In the above plot, inStrain was run with a minimum read ANI of 0.99 (inStrain profile parameter -l or –min_read_ani). The reported genome breadth is reported on the y-axis. At 20x coverage, you should see 100% genome breadth (meaning that every base of the reference genome is covered by at least one read). However, when the reference genome is sufficiently different from the reads, the breadth is much lower. This is because when the read pair differs from the reference base by more than 99% ANI, it gets filtered out, and no longer maps to the genome. This can be exemplified a bit better by showing a variety of read filtering thresholds simultaneously:

The line drawn in the first figure is now in red on this second figure. As you can see, the more you relax the minimum read ANI, the more you can align reads to more distantly related reference genomes.

Warning

You don’t want your minimum read pair ANI to be too relaxed, because then you risk mapping reads that don’t actually belong to the population represented by your reference genome (“non-specific” mapping). You can also avoid non-specific mapping by increasing the size of your reference genome dataset (more on that below)

An important takeaway from the above figure is that the minimum read ANI should be at least 3% lower than the expected differences between your reads and the reference genome. If you look at the genome that’s 96% ANI from the reads, for example, you see that none of the minimum read ANI levels get the correct breadth of 1. If you look at the genome that’s 98% ANI from the reads, you can see that having a minimum read ANI of 96% is the only one that’s actually near 100% breadth. This can also be visualized by looking at the distribution of ANI values of read pairs mapping to the 98% genome:

Most read pairs have 98%, as expected, but there is a wide distribution of read ANI values. This is because SNPs are not evenly spread along the genome, a fact that is even more true when you consider that real genomes likely have even more heterogeneity in where SNPs occur than this synthetic example.

The fact that the reads fail to map to heterogenous areas of the genome is also more problematic than it originally seems. It means that the area of the genome that are most similar to the sample reads will recruit reads during read mapping, but the (potentially interesting) areas with more SNPs will not. This is exemplified in the figure below:

The y-axis in this figure shows the inStrain calculated ANI; that is, the number of identified SNPs divided by the number of bases with at least 5x coverage. If you look at red line, where only reads with at least 99% ANI are mapped, the ANI of reads mapping to the genome is almost always overestimated. This is because reads are only mapping to a small fraction of the genome (see the breadth in the second figure), and the small fraction of the genome that the reads are mapping to are the regions with a small number of SNPs.

By staring at this figure like I have, you’ll notice that the correct ANI is identified when the minimum read pair ANI is 2-3% lower than the actual difference between the reads and the genome. 96% minimum ANI reads correctly identify the ANI of the 98% genome, for example.

Finally, in case you’re wondering what the maximum read ANI is that bowtie2 is able to map, the answer is that it’s complicated:

When mapping to a genome that is 90% ANI to the reads, you no longer see a peak at 90% as you do in the 98% example. This is because bowtie2 doesn’t have a string ANI cutoff, it just maps what it can. This likely depends on where the SNPs are along the read, whether they’re in the seed sequence that bowtie2 uses, etc. While bowtie2 can map reads that are up to 86% ANI with the reference genome, I wouldn’t push it past 92% based on this graph.

Note

In conclusion, you want your reference genome to be as similar to your reads as possible, and to set your minimum read-pair ANI to at least ~3% lower than the expected different from the reads and the reference genome. The inStrain default is 95% minimum read pair ANI, which is probably ideal in the case that you’ve assembled your reference genome from the sample itself. If you plan on using inStrain to map reads to a genome that you downloaded from a reference database, you may want to lower the minimum read-pair ANI to as low as ~92%, and ensure that the genome your mapping to is at least the same species as the organism in your reads (as genomes of the same species share ~95% ANI)

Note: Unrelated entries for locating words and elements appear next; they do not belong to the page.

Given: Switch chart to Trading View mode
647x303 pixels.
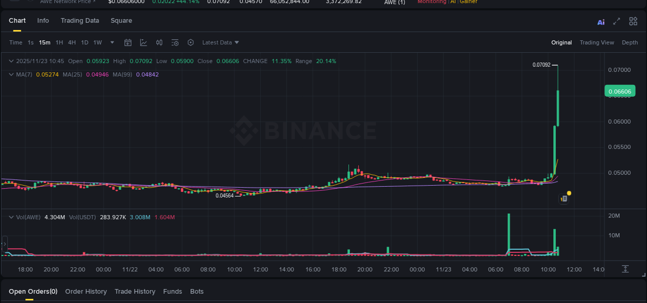Looking at the screenshot, I should (x=597, y=42).
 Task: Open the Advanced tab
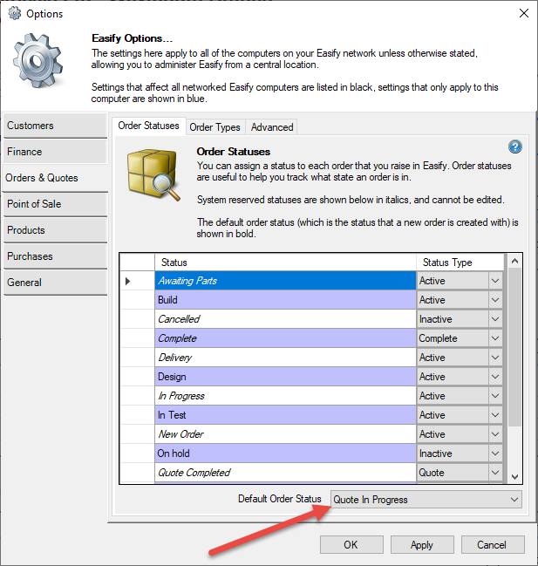point(272,127)
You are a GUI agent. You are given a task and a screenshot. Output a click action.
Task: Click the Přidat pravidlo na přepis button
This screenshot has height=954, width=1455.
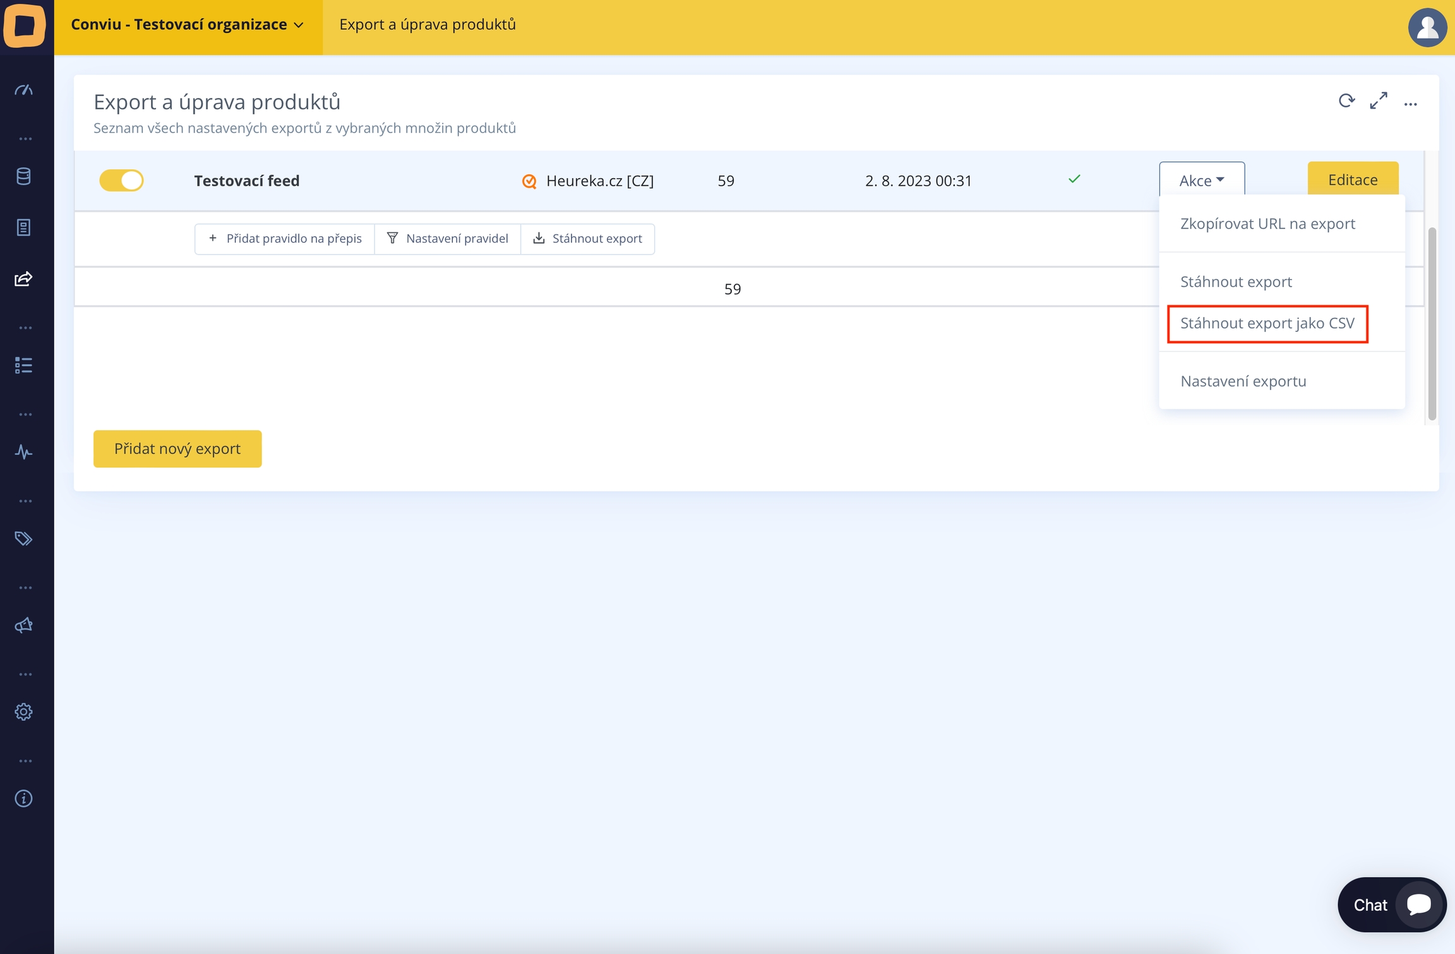285,239
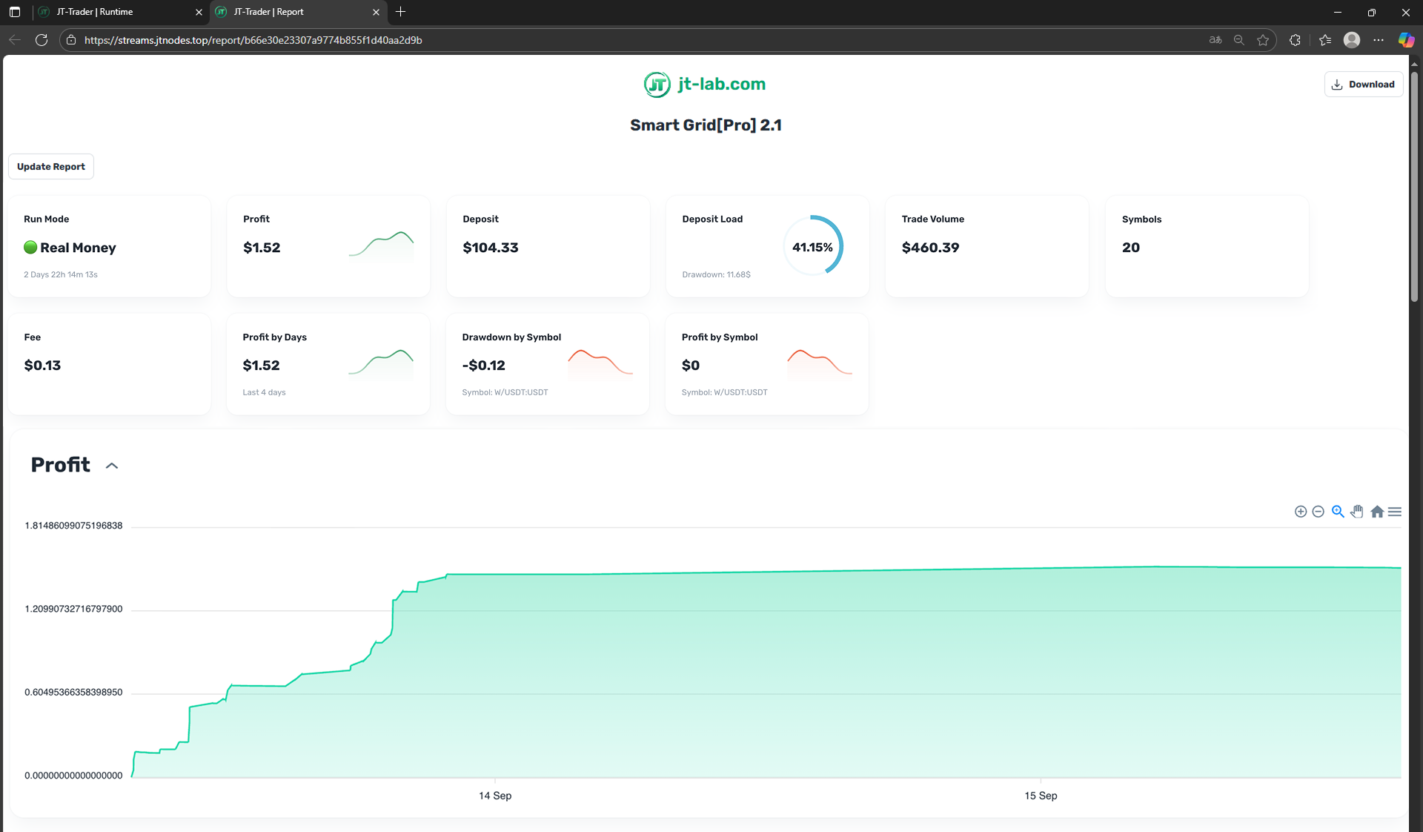Click the Deposit Load 41.15% progress ring
This screenshot has height=832, width=1423.
(812, 247)
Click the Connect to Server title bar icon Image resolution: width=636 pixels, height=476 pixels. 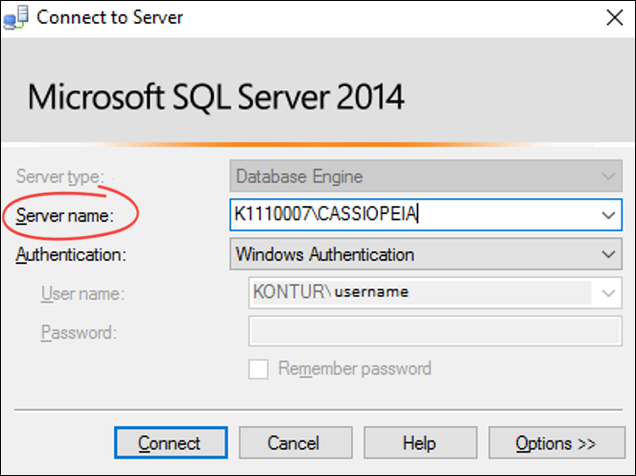pos(15,17)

Mapping to multiple reference genomes¶

Mapping to multiple genomes simultaneously to avoid mis-mapping¶

There are a number of ways to avoid mis-mapped reads (reads from a different population mapping to your reference genome). One method is to filter out distantly related reads, including by using the minimum read-pair ANI threshold (-l, –min_read_ani) or by using the mapQ score cutoff (more on that later). Another method is to include multiple reference genomes in the .fasta file that you map to, which gives the mapping software a chance to better place your reads.

When bowtie2 maps reads, by default, it only maps reads to a single location. That means that if a read maps at 98% ANI to one scaffold, and 99% ANI to another scaffold, it will place the read at the position with 99% ANI. If the read only maps to one scaffold at 98% ANI, however, bowtie2 will place the read there. Thus, by including more reference genome sequences when performing the mapping, reads will end up mapping more accurately overall.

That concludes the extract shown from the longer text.